In all of my life I never knew my father to be afraid of anything or any man. I knew I had been awakened by the Holy Spirit to meet my Dad in his hospital room and conduct some eternal business. Like I had done hundreds of times before with other people, I began a prayer with my Dad asking him to repeat after me words of invitation and acceptance of God's forgiveness. Dad repeated the fragments of each sentence with a calm and peace that filled the room as tears continued to flow from his eyes.

After Dad voiced his amen, he had a request. By now several relatives were in town knowing dad was near death and wanting to have their last goodbyes. Dad said, "I want you to call all the relatives and have them come down to my room this morning. I need you to talk to them for me." Dad could hardly talk without great pain due to his dying lungs. Every breath was labored and inhaling caused sharp pains to rip through his body. He winced with each breath. He said," I want you to tell them what I did this morning. I can't talk, but you tell them to get right with God."

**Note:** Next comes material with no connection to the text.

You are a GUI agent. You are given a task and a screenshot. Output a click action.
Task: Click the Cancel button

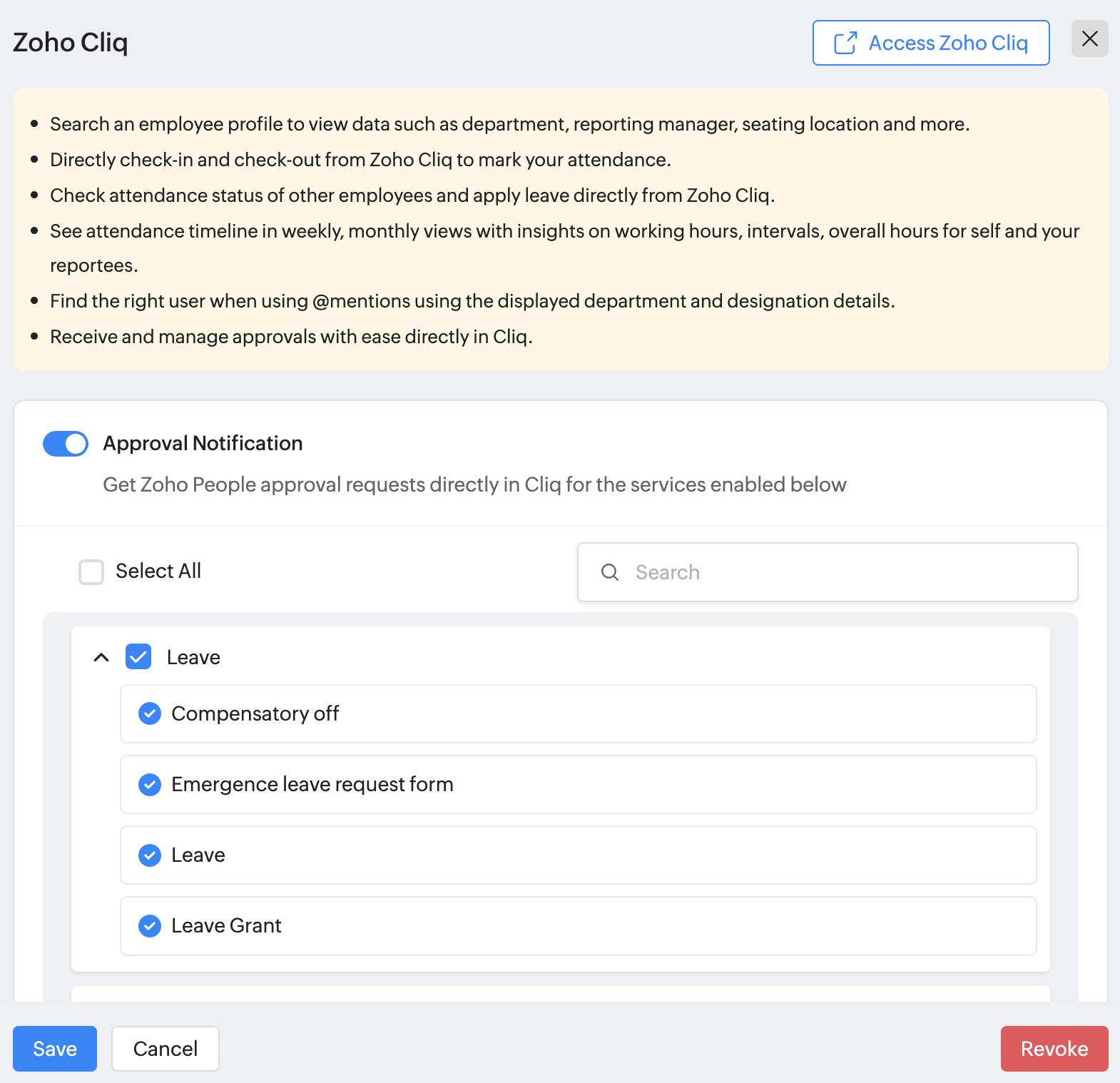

Within a couple of hours Dad's bed was ringed with relatives as I shared the events that took place earlier that morning. Dad looked peaceful and confident as I shared. His looked around the room and met the eyes of each person who stood there that day. In all my life I never heard my dad pray or really discuss these kinds of things. On this morning Billy Graham would have been honored to be in the presence of this new 80 year old evangelist name Charlie Wayne Elkins.

In a few days we returned home to Oregon and a month later I got the call that Dad had passed away. As I thought back on those last few months I realized how important it was to have heeded the nudge of God's Spirit to get up and go to Dad's hospital bed at that early hour. But there was something else God was doing in me. He was showing me that He hears every prayer.

My dad died in my 39th year of life. It wasn't until a few years after Dad passed away that the Lord reminded me of that night long ago when I was a little boy crying at the thought of my father's death. God reminded me that He heard the prayers of a little boy who cried himself to sleep asking God to keep his father alive until that little boy became an "old man" of 39.